** AVAILABLE RECORDS follows **
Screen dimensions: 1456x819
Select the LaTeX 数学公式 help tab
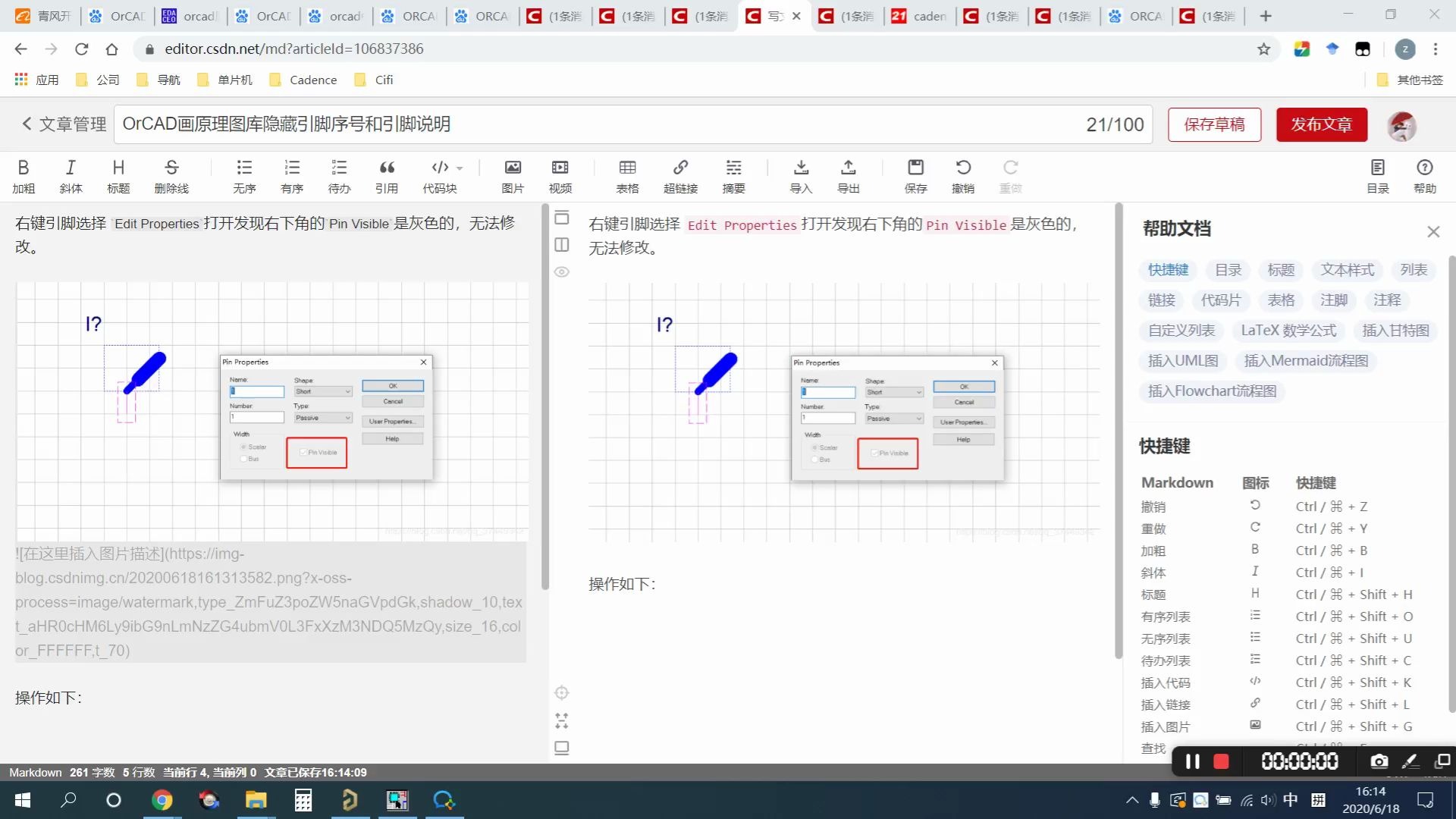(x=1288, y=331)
** End of AVAILABLE RECORDS **
** AVAILABLE RECORDS follows **
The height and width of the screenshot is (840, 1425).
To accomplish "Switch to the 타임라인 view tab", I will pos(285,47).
** End of AVAILABLE RECORDS **
** AVAILABLE RECORDS follows **
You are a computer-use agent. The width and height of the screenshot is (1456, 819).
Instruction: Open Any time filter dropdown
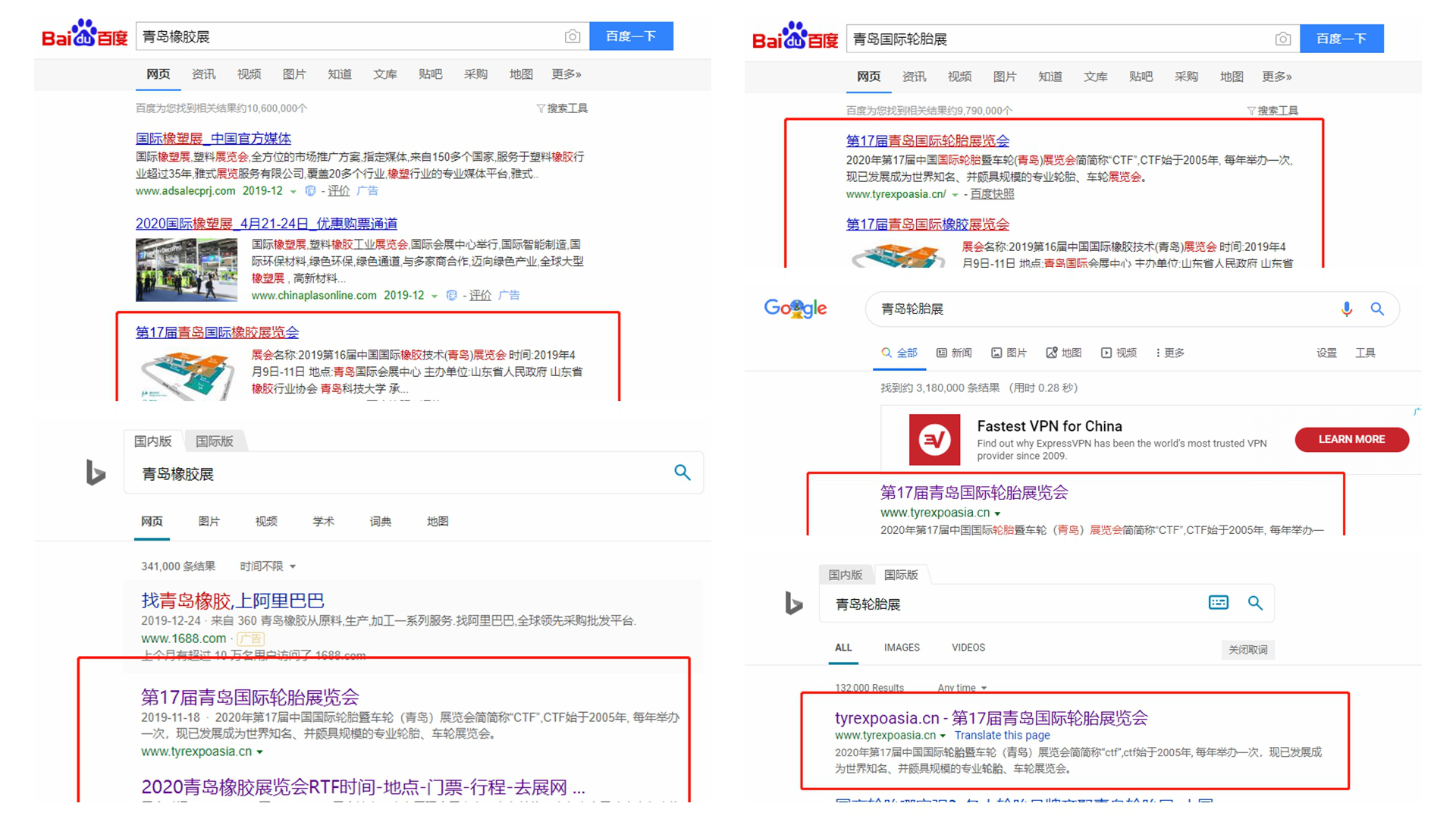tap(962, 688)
** End of AVAILABLE RECORDS **
EXERCISE DESCRIPTION. Reproduce each line above that contains "screenshot".

EXERCISE SOLUTION.
The height and width of the screenshot is (840, 1425).
You are a computer-use agent. The width and height of the screenshot is (1456, 819).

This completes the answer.